• [To do]
Please copy all of the records below line for line, leaving the pictures out of your answer.

[Item position entries]
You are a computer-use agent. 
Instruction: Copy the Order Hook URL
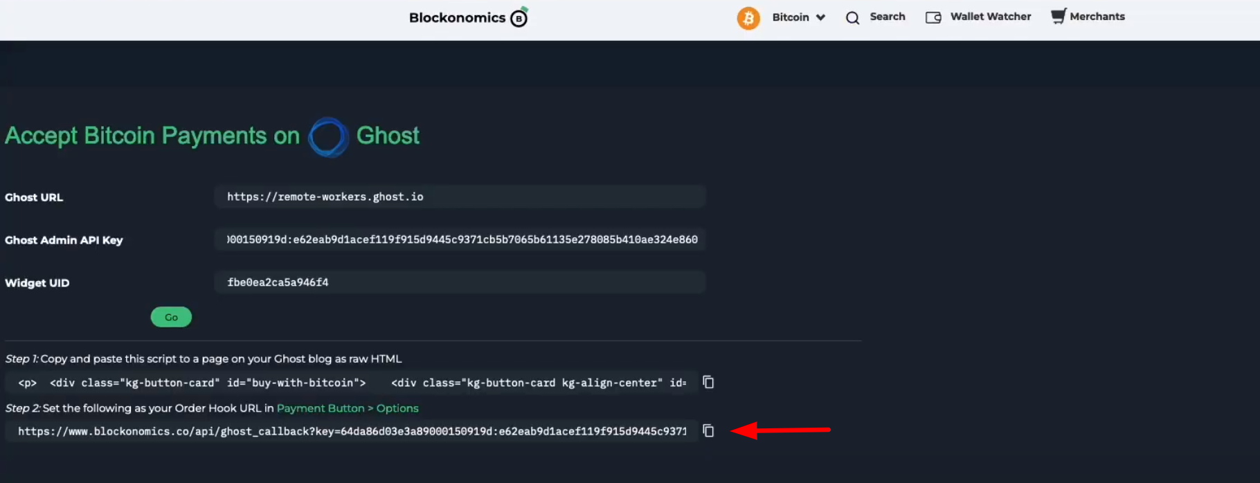(x=708, y=430)
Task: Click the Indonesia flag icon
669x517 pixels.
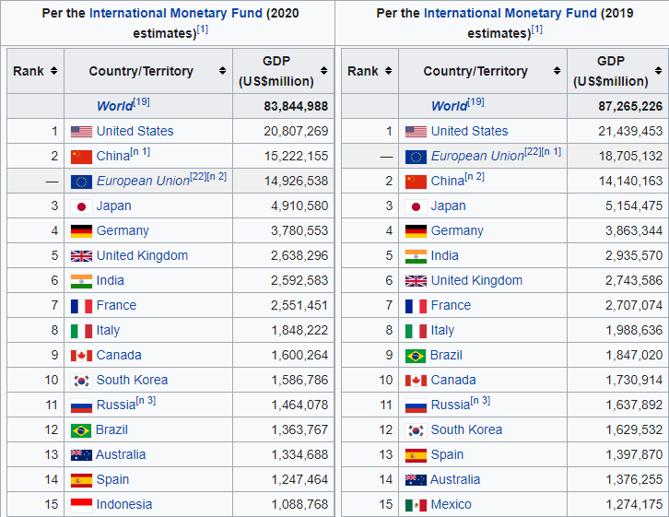Action: (x=81, y=505)
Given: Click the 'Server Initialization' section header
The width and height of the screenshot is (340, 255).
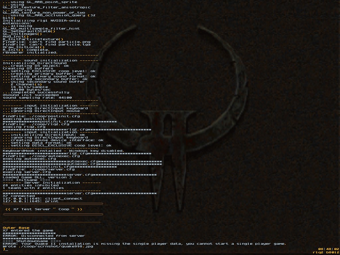Looking at the screenshot, I should click(52, 183).
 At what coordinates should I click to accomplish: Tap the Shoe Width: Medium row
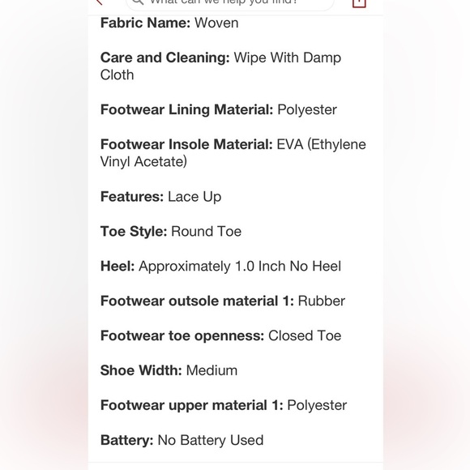click(169, 370)
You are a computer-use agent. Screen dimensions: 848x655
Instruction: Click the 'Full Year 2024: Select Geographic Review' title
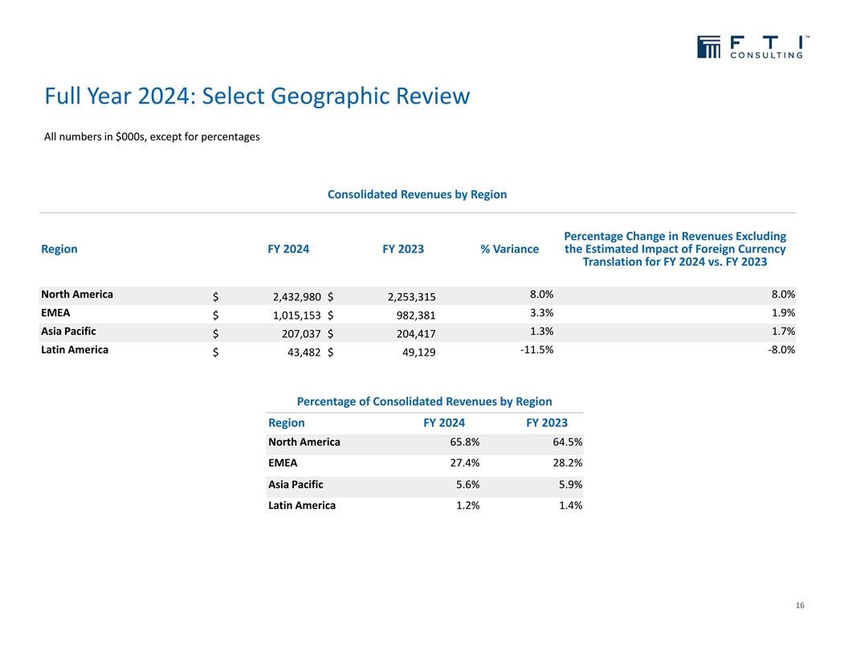257,96
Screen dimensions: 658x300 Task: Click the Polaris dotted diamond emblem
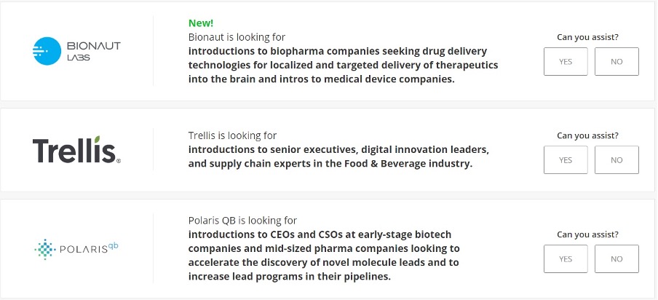45,249
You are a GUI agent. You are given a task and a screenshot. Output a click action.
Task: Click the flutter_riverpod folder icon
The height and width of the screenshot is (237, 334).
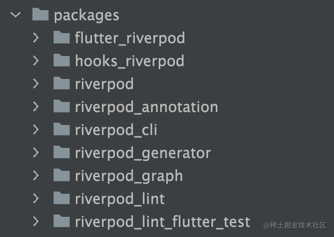click(61, 37)
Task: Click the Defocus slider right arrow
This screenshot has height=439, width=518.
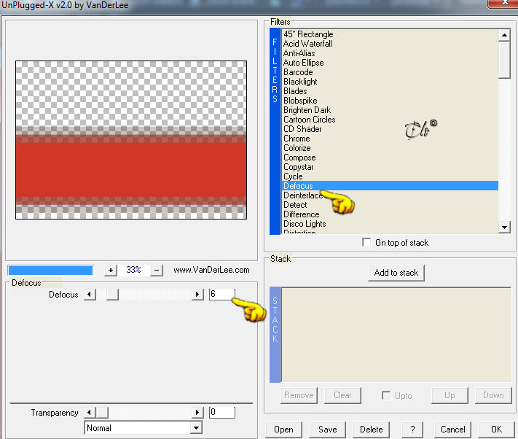Action: point(197,294)
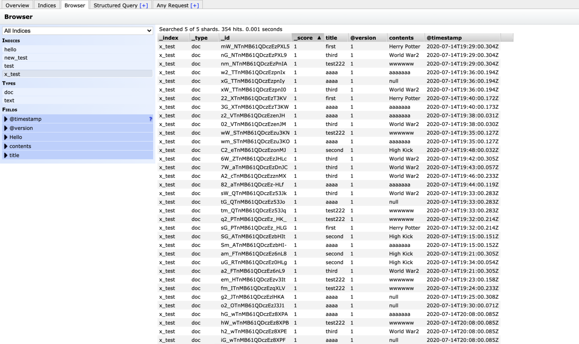
Task: Click the @timestamp field help question mark
Action: tap(150, 119)
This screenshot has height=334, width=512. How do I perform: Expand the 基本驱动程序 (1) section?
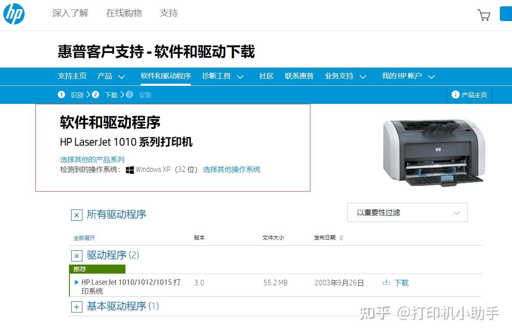77,307
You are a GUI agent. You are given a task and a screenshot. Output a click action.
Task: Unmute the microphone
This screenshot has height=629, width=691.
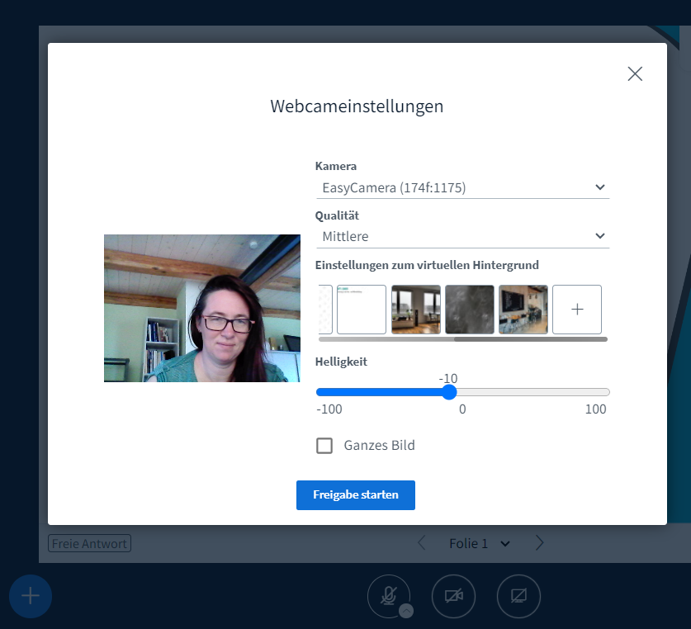388,596
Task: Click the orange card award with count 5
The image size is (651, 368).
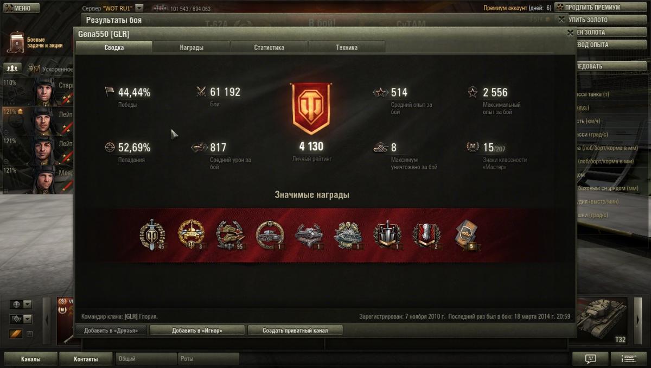Action: pyautogui.click(x=466, y=236)
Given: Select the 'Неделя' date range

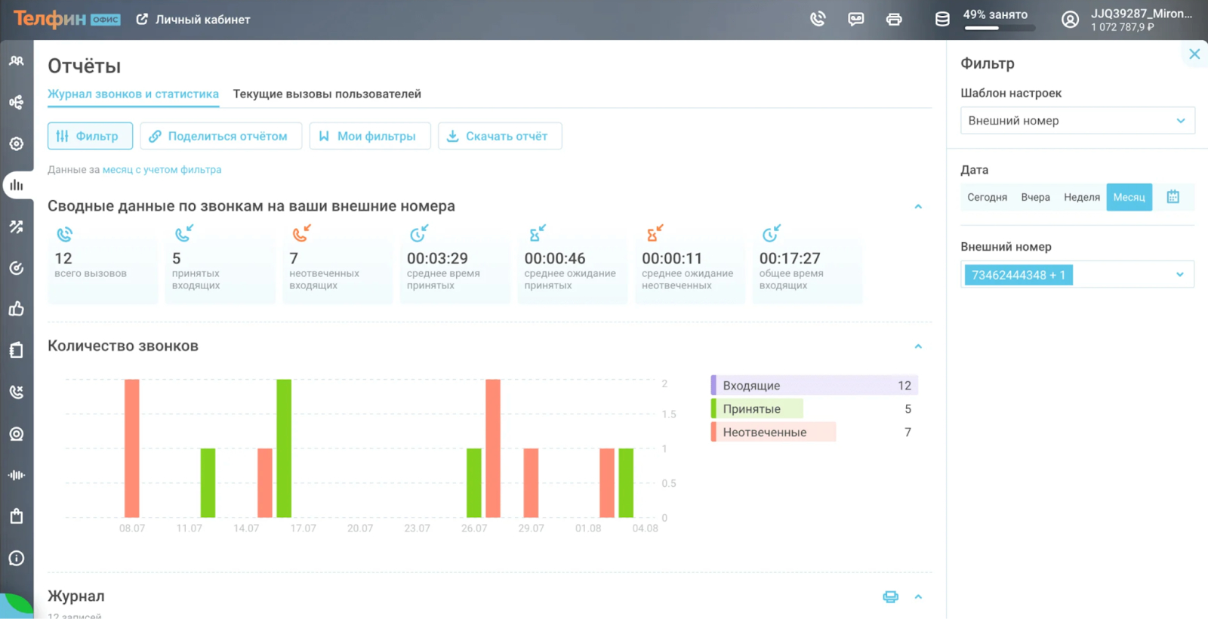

• [Result of this task]
You are a computer-use agent. 
Instruction: Copy the Order Hook URL
(x=708, y=430)
Task: Click the Indonesia flag icon
669x517 pixels.
Action: (x=81, y=505)
Given: Click the 'Server Initialization' section header
The width and height of the screenshot is (340, 255).
Looking at the screenshot, I should click(52, 183).
 At what coordinates should I click to accomplish: Tap the Shoe Width: Medium row
click(169, 370)
You are a computer-use agent. Screen dimensions: 848x655
Instruction: Click the 'Full Year 2024: Select Geographic Review' title
257,96
Screen dimensions: 658x300 Task: Click the Polaris dotted diamond emblem
45,249
You are a GUI agent. You are given a task and a screenshot. Output a click action.
Task: Click the flutter_riverpod folder icon
The height and width of the screenshot is (237, 334).
click(61, 37)
Task: Click the Defocus slider right arrow
This screenshot has height=439, width=518.
Action: point(197,294)
Task: Click the @timestamp field help question mark
Action: tap(150, 119)
This screenshot has height=334, width=512. How do I perform: Expand the 基本驱动程序 (1) section?
77,307
You are a GUI agent. You are given a task and a screenshot. Output a click action.
Task: Unmute the microphone
This screenshot has height=629, width=691.
388,596
Task: Click the orange card award with count 5
The image size is (651, 368).
Action: pyautogui.click(x=466, y=236)
Given: Select the 'Неделя' date range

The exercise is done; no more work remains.